But here’s the flip-side to this King: He serves us.

Did you catch that?

Our mighty King serves us.

That’s huge! He’s the King! He rules over everything! He is sovereign over all things in this world and the world to come! And He…serves us?

Yes. Yes, He does.

In Mark 10:37, James and John came to our Lord and requested that they sit at the right and left hand of Jesus in His glory. A lofty request, no? They wanted power in the kingdom to come, second only to Jesus. They wanted authority. They didn’t understand the whole idea of the kingdom that Jesus had come to create.

The above quote says that down is the up. Jesus’ kingdom is topsy-turvy. He takes the whole idea of what we know in kingdoms and life and turns the whole thing upside down. It’s an upside-down kingdom when we follow Jesus.
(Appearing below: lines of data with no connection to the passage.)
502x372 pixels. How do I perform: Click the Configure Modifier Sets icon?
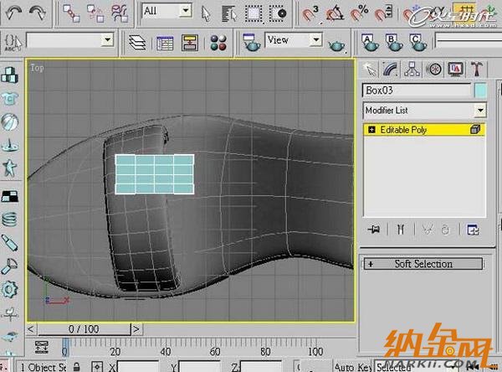click(x=474, y=229)
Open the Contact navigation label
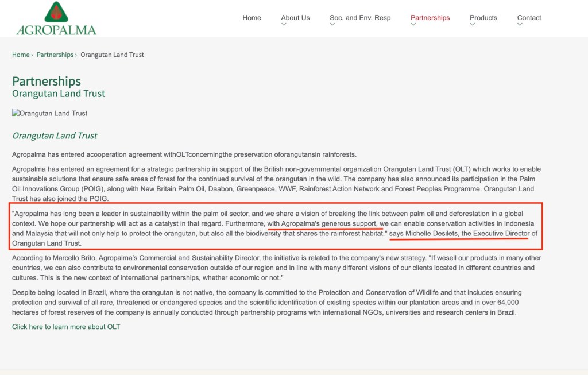Viewport: 588px width, 375px height. pos(529,18)
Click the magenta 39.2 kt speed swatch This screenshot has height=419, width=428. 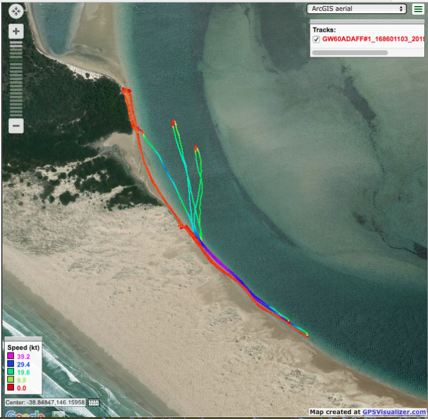click(x=10, y=355)
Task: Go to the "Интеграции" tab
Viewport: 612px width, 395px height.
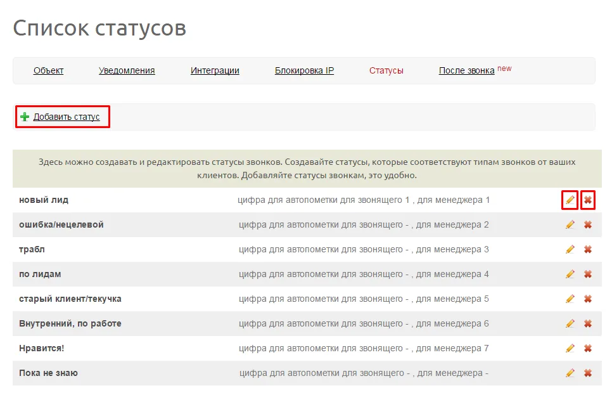Action: (x=215, y=71)
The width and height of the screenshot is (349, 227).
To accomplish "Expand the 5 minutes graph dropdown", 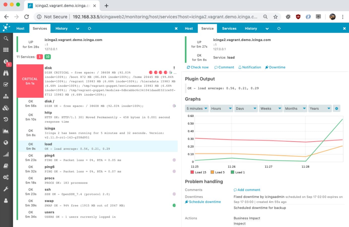I will click(196, 108).
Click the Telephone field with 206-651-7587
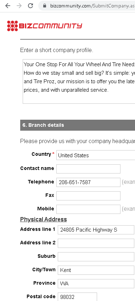The height and width of the screenshot is (301, 135). pos(88,182)
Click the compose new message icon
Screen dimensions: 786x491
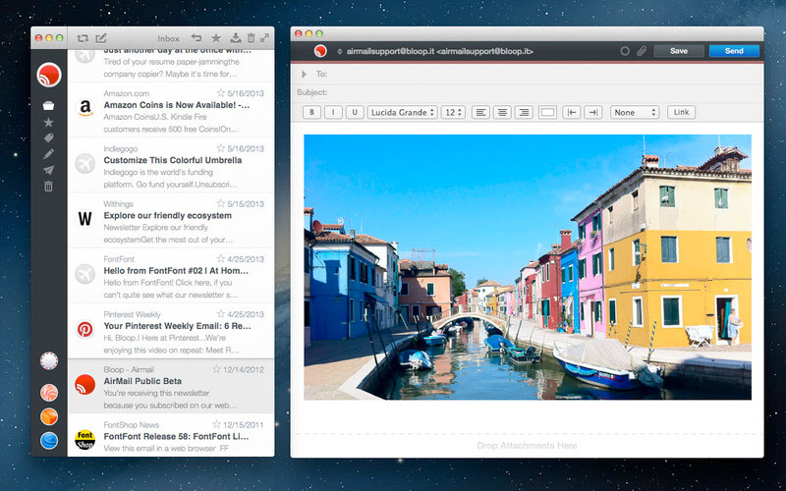101,38
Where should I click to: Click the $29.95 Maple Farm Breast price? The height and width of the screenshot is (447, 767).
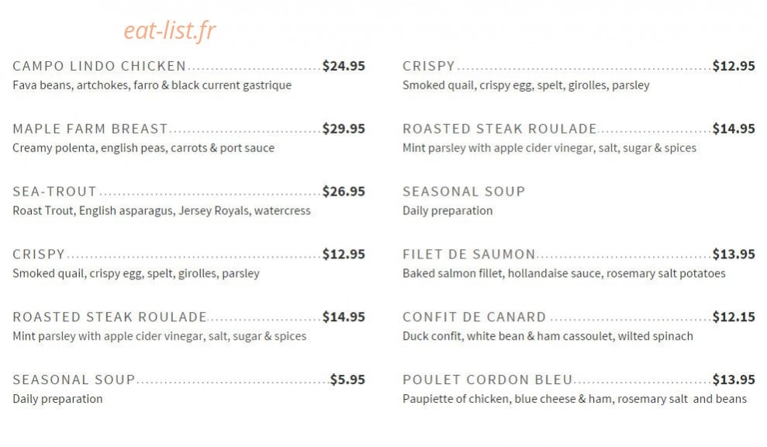coord(344,128)
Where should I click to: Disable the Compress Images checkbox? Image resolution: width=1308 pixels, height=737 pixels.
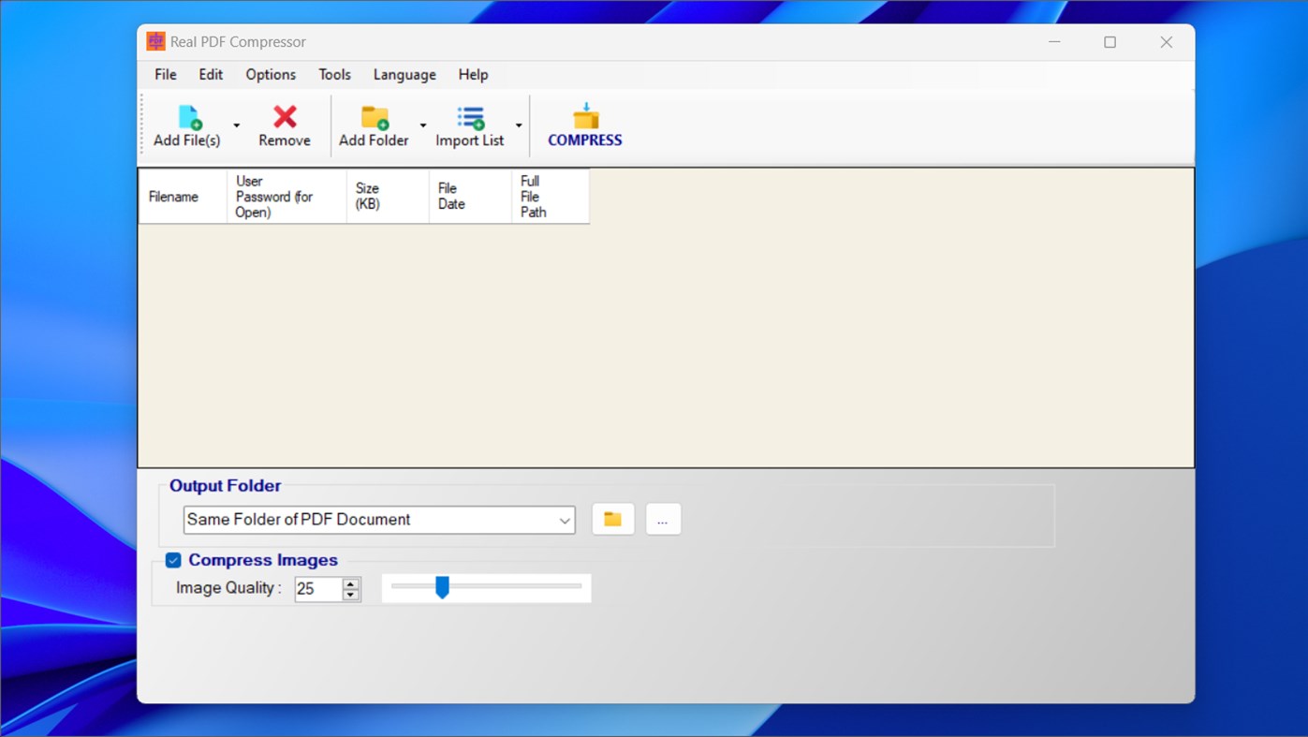[172, 560]
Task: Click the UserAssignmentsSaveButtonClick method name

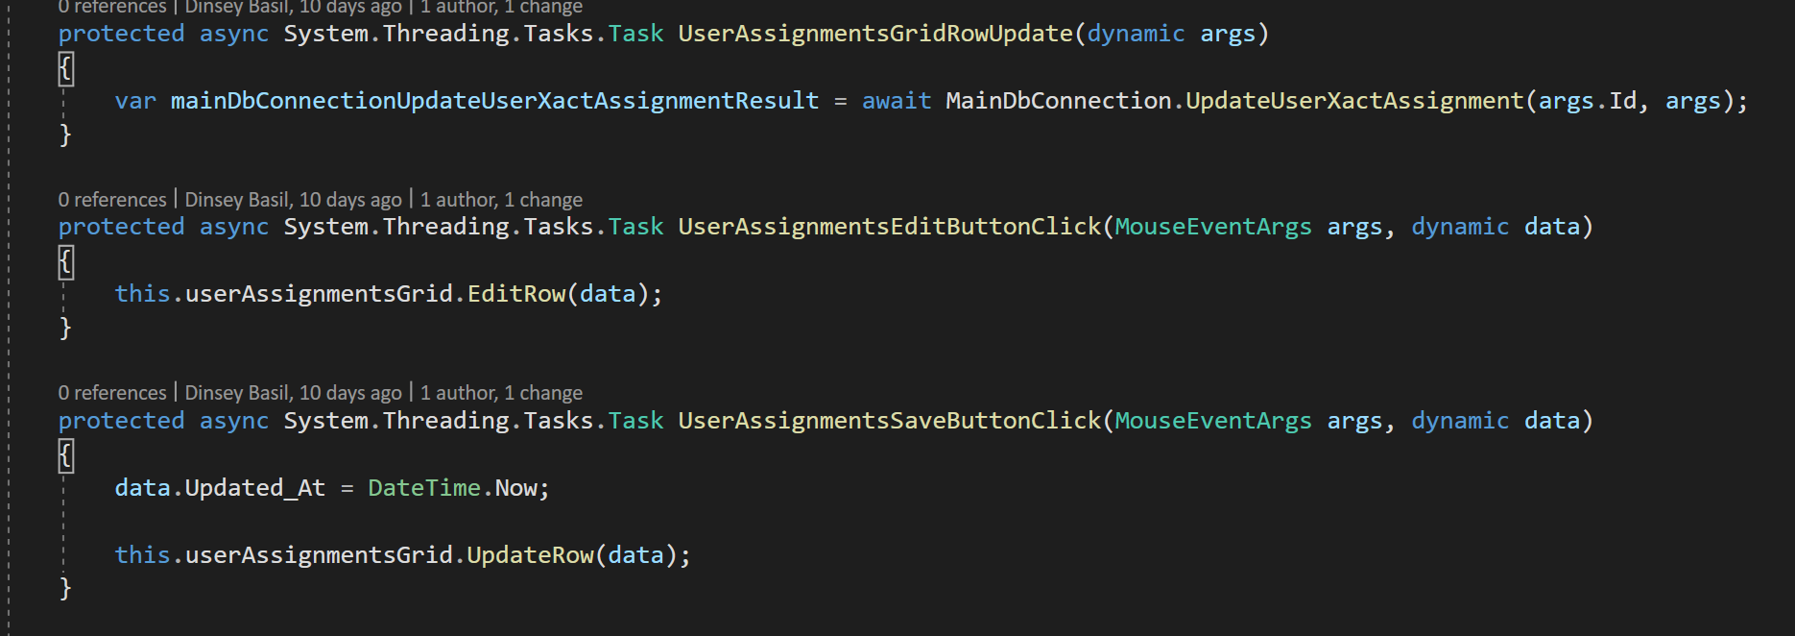Action: tap(890, 421)
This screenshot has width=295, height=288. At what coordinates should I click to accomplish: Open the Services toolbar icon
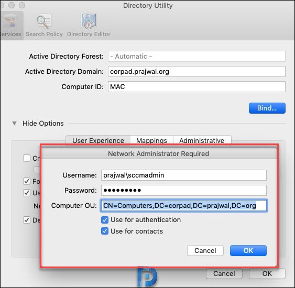tap(11, 20)
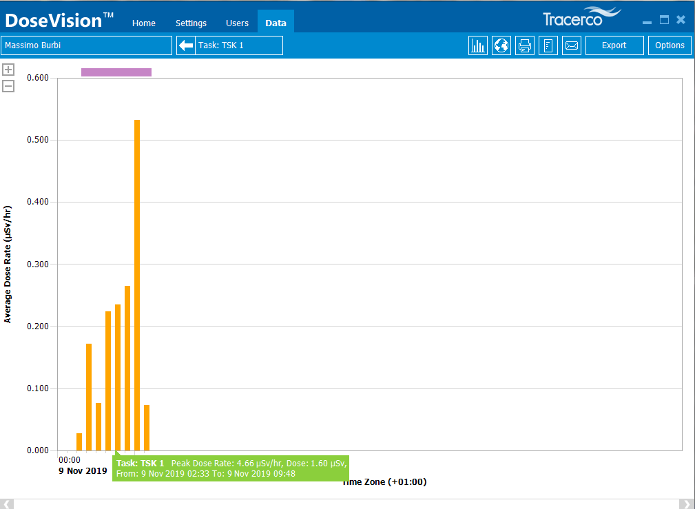Zoom in with the plus icon
Screen dimensions: 695x509
click(8, 70)
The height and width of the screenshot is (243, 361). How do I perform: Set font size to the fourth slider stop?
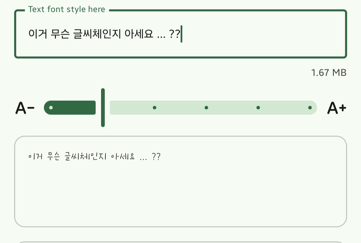tap(258, 108)
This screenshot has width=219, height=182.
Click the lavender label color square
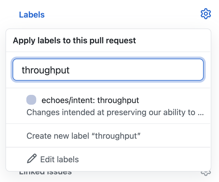point(31,100)
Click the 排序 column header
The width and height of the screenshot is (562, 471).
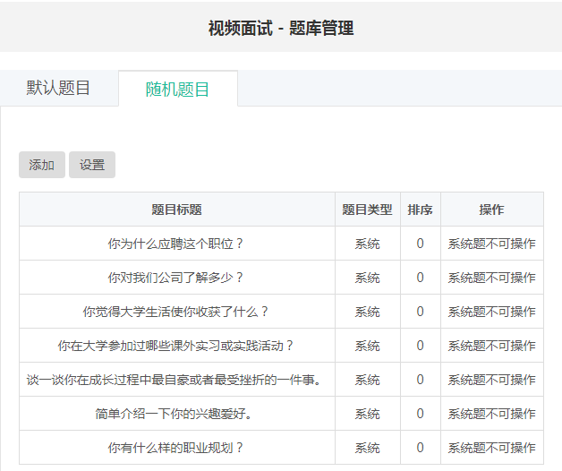[x=420, y=210]
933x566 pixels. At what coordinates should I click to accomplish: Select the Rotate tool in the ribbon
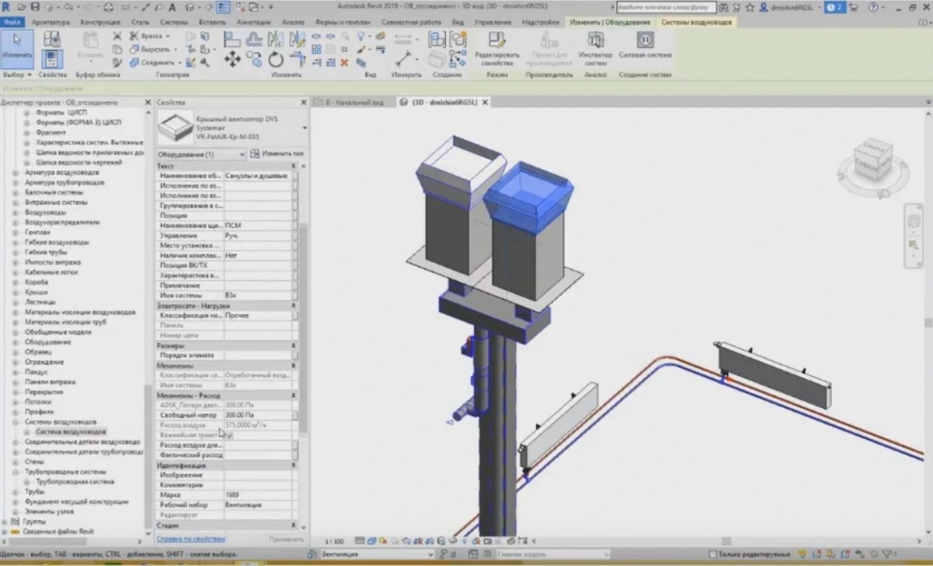click(x=276, y=59)
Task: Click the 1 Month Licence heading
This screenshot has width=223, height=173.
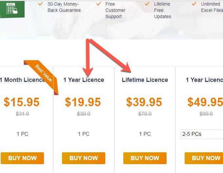Action: 22,80
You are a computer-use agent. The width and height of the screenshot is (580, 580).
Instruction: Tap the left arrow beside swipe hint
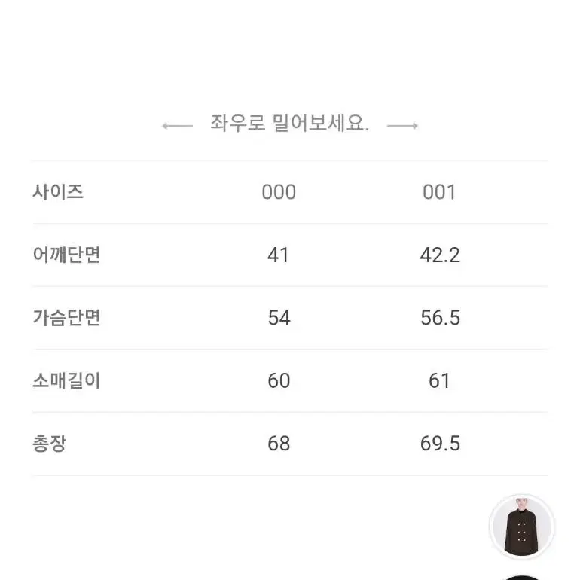point(178,126)
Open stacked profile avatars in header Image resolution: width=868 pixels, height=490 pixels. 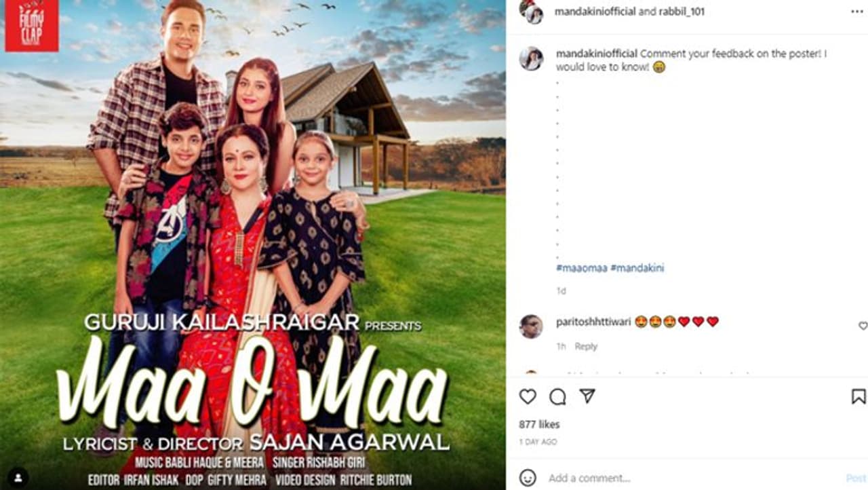pyautogui.click(x=531, y=11)
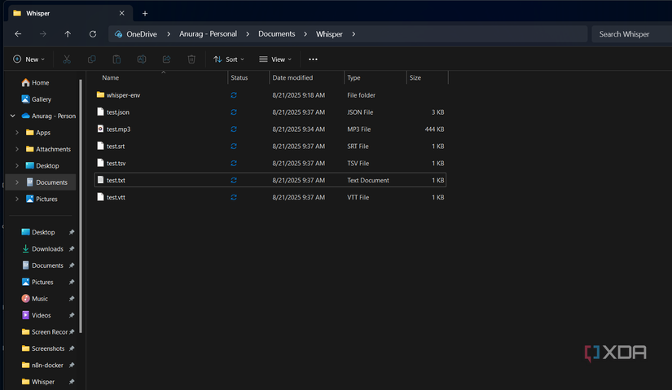
Task: Click the Rename icon in toolbar
Action: tap(142, 59)
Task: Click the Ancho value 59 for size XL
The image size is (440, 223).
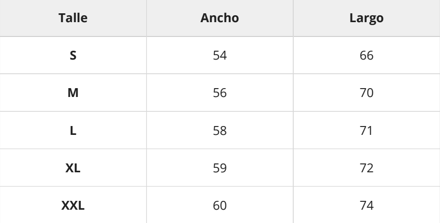Action: click(x=220, y=168)
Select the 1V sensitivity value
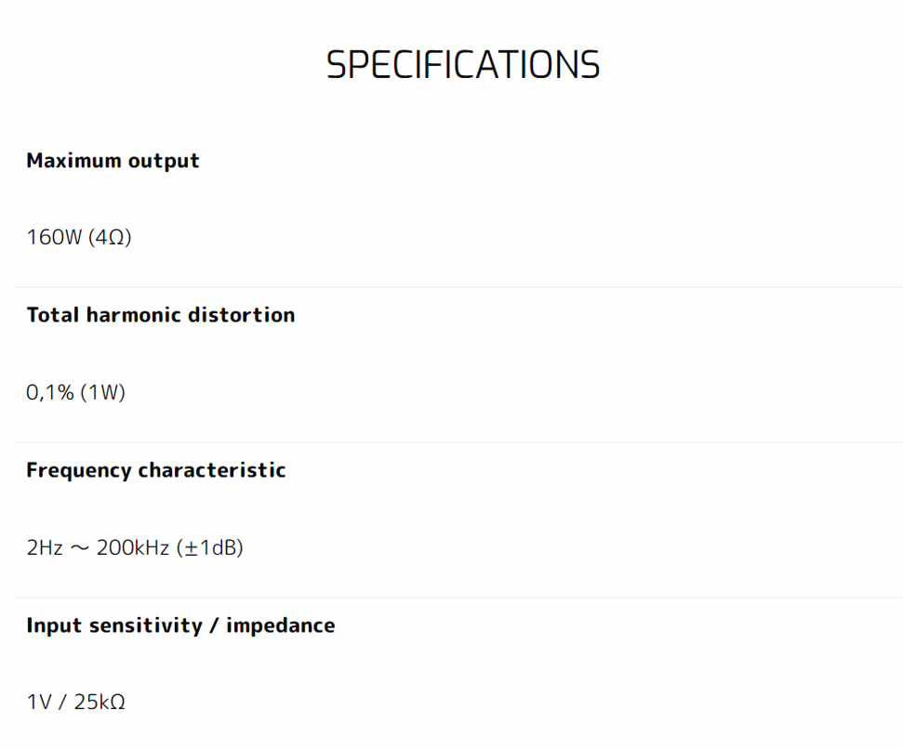903x749 pixels. tap(39, 703)
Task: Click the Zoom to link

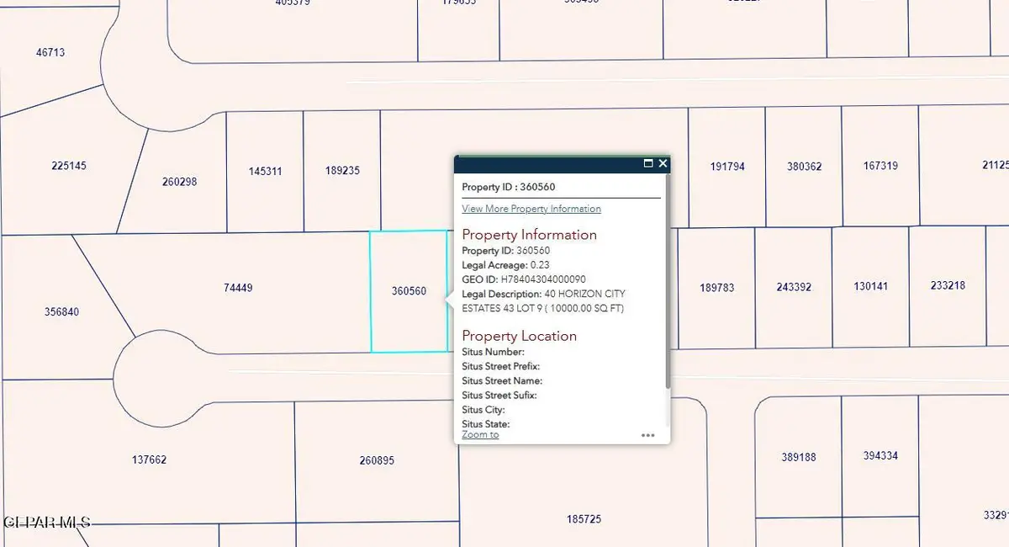Action: (x=479, y=434)
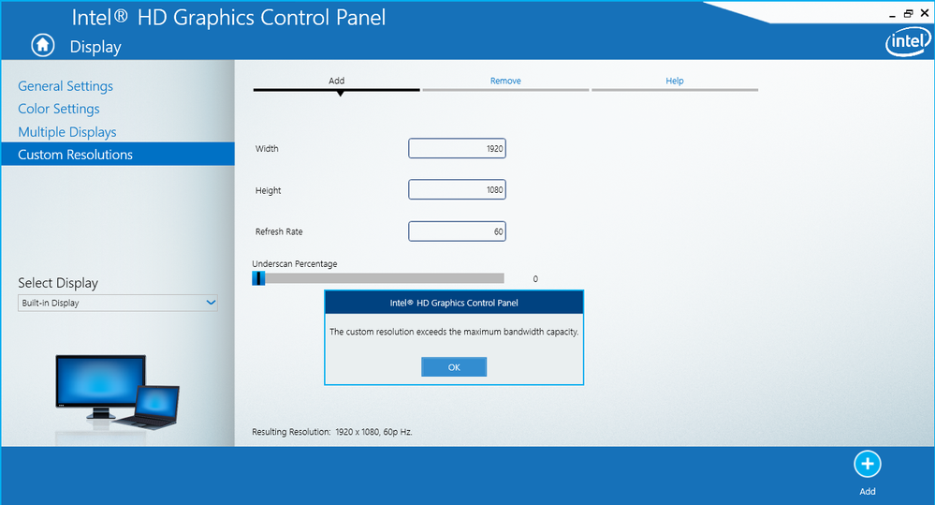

Here’s what I mean. In verse 42, Jesus explains how the Gentiles (the non-Jews; this term is later used in the New Testament to refer to all non-believers) lord their authority over the people under them. Not only that, but they take advantage of their high positions, forcing people to do their work for them. In short, they abuse their authority.

However, Jesus tells his disciples that it needs to be different with them:

“…whoever would be great among you must be your servant, and whoever would be first among you must slave of all.” (Mark 10:43-44)

We are called to be servants. We are to serve one another. Jesus states that it is in serving that we become great, that we gain power. This same sentiment is echoed later in 2 Corinthians 12:9 when The Lord tells Paul that His power is made perfect in Paul’s weakness.

Servanthood is the true form of power in this world.

And here’s why:

“For even the Son of Man came not to be served but to serve…” (Mark 10:45)

Jesus, the King of Kings, The Lord of Lords, Son of the Most High God came to this earth, not to be served by His people, but to serve them. The Gospels are filled with examples, from healing, to teaching, to feeding, to washing His disciples feet, Jesus served His people every single day. Yes, they ministered to Him, especially the women who followed Jesus, but His ministry was to serve the people, His creation.

“Do nothing from selfish ambition or conceit, but in humility count others more significant than yourselves. Let each of you look not only to his own interests, but also to the interests of others. Have this mind among yourselves, which is yours in Christ Jesus, who, though he was in the form of God, did not count equality with God a thing to be grasped, but emptied himself, by taking the form of a servant, being born in the likeness of men. And being found in human form, he humbled himself by becoming obedient to the point of death, even death on a cross.” (Philippians 2:3-8)

We should be servants to all because our King is a Servant King.